Grundlagen: Die Grundlagen der Strömungsmechanik werden abgeleitet und der laminar-turbulente Übergang erläutert. Die Vorträge behandeln Erscheinungen der Turbulenz und ihre phänomenologische Beschreibung. Sie gehen überdies auf die Ableitungen der Reynoldsschen Gleichungen und Schließungsansätze auf der Basis von Turbulenzmodellen ein.

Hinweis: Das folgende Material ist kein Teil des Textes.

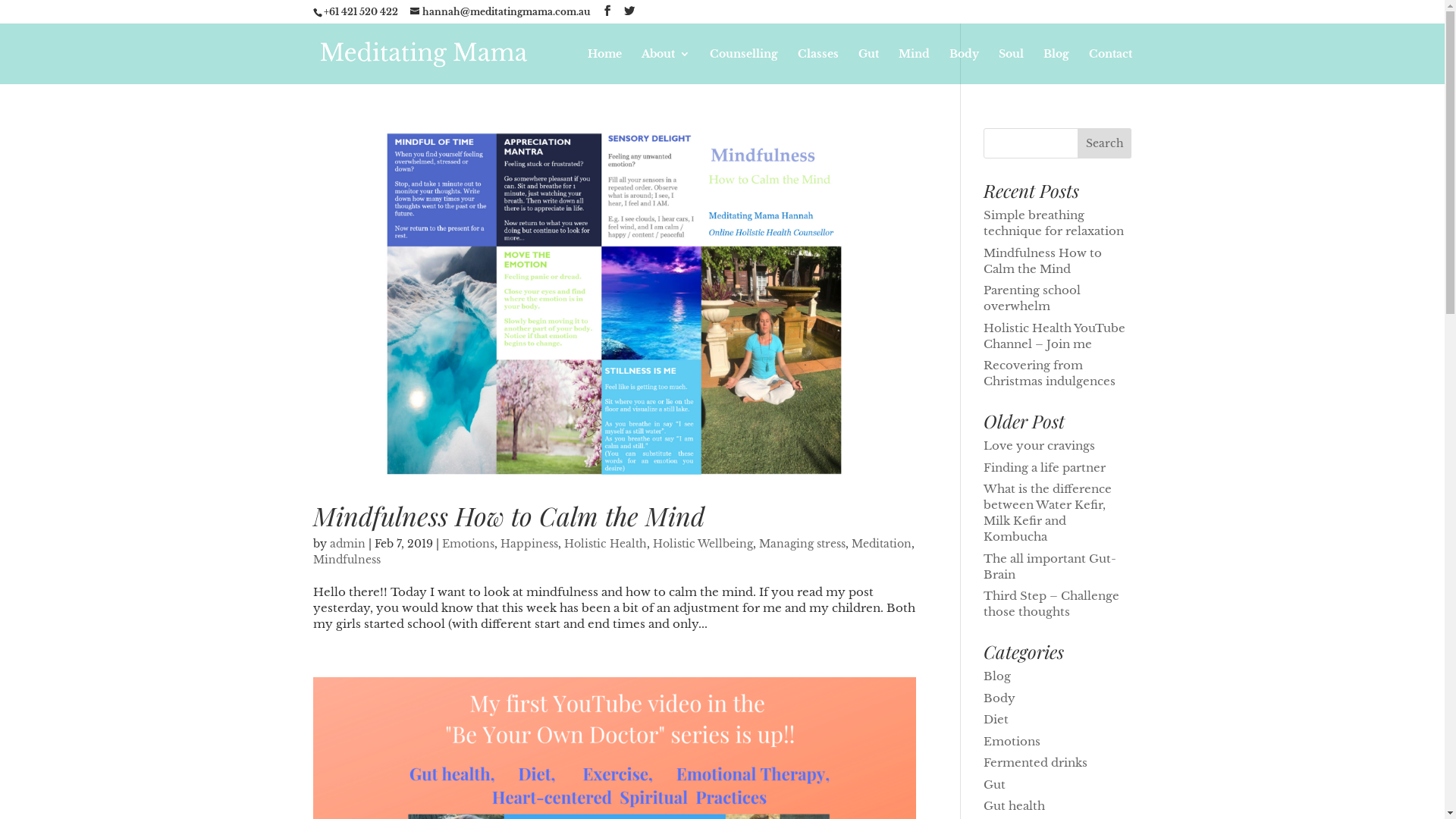 This screenshot has height=819, width=1456. What do you see at coordinates (1043, 65) in the screenshot?
I see `'Blog'` at bounding box center [1043, 65].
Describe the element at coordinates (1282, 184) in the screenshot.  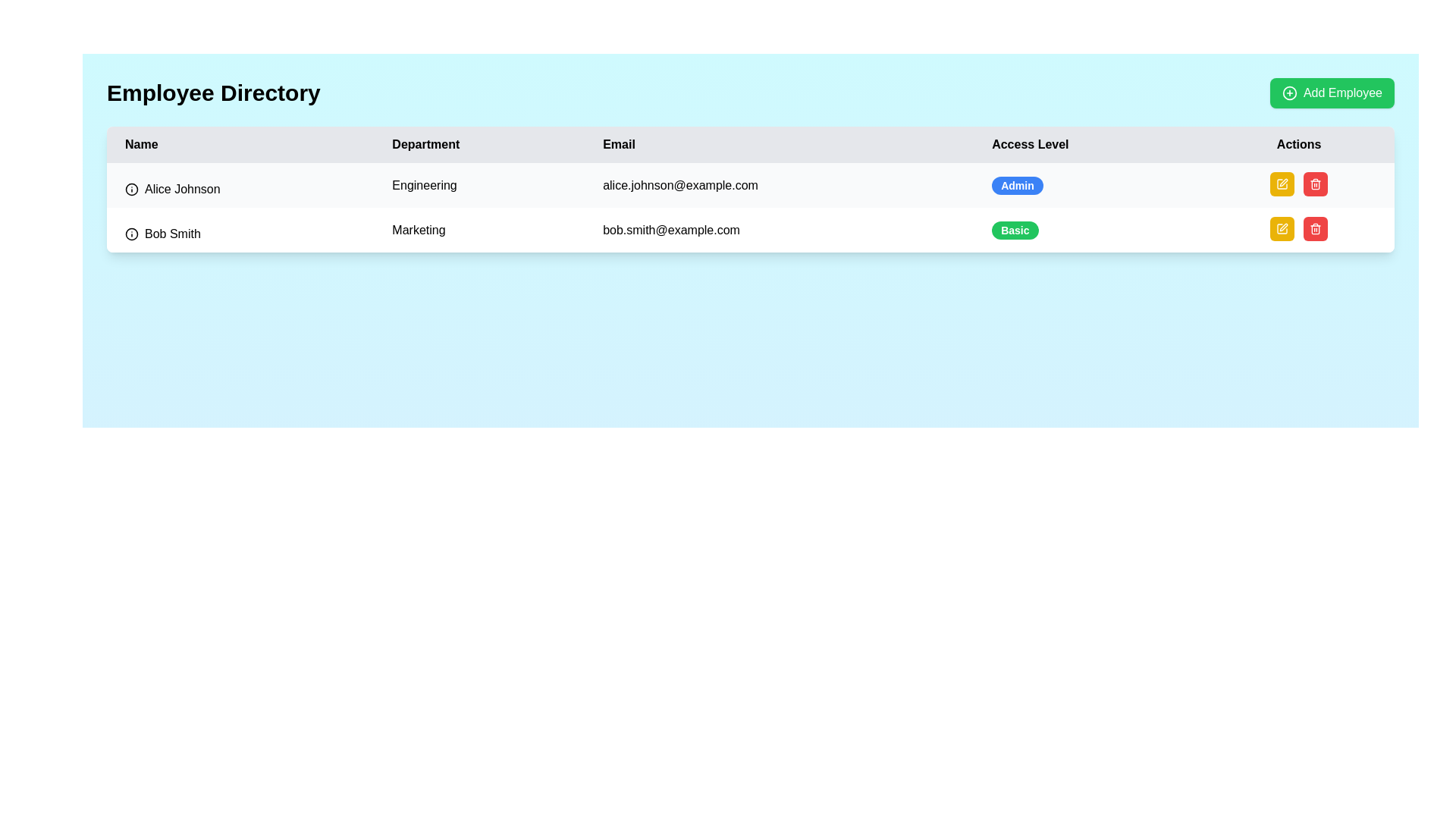
I see `the yellow rectangular button with a pen symbol located in the 'Actions' column of the first row of the table` at that location.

Experimentelle Methoden: Als die wichtigsten lokalen Messmethoden der Turbulenzforschung erweisen sich die Laser-Doppler- und Hitzdraht-Anemometrie. Es wird eine Einführung in diese Messverfahren gegeben und ihre Handhabung für Messungen wichtiger Turbulenzgrößen aufgezeigt. Ihre Bedeutung für quantitative Untersuchungen turbulenter Strömungen wird herausgestellt.

Numerische Berechnungen: Die Größe und Leistung der heute zur Verfügung stehenden Rechenanlagen ermöglichen eine Verbreiterung des Anwendungsspektrums numerischer Verfahren. Berechnungsverfahren für unterschiedliche Strömungsprobleme werden in mehreren Vorträgen vorgestellt.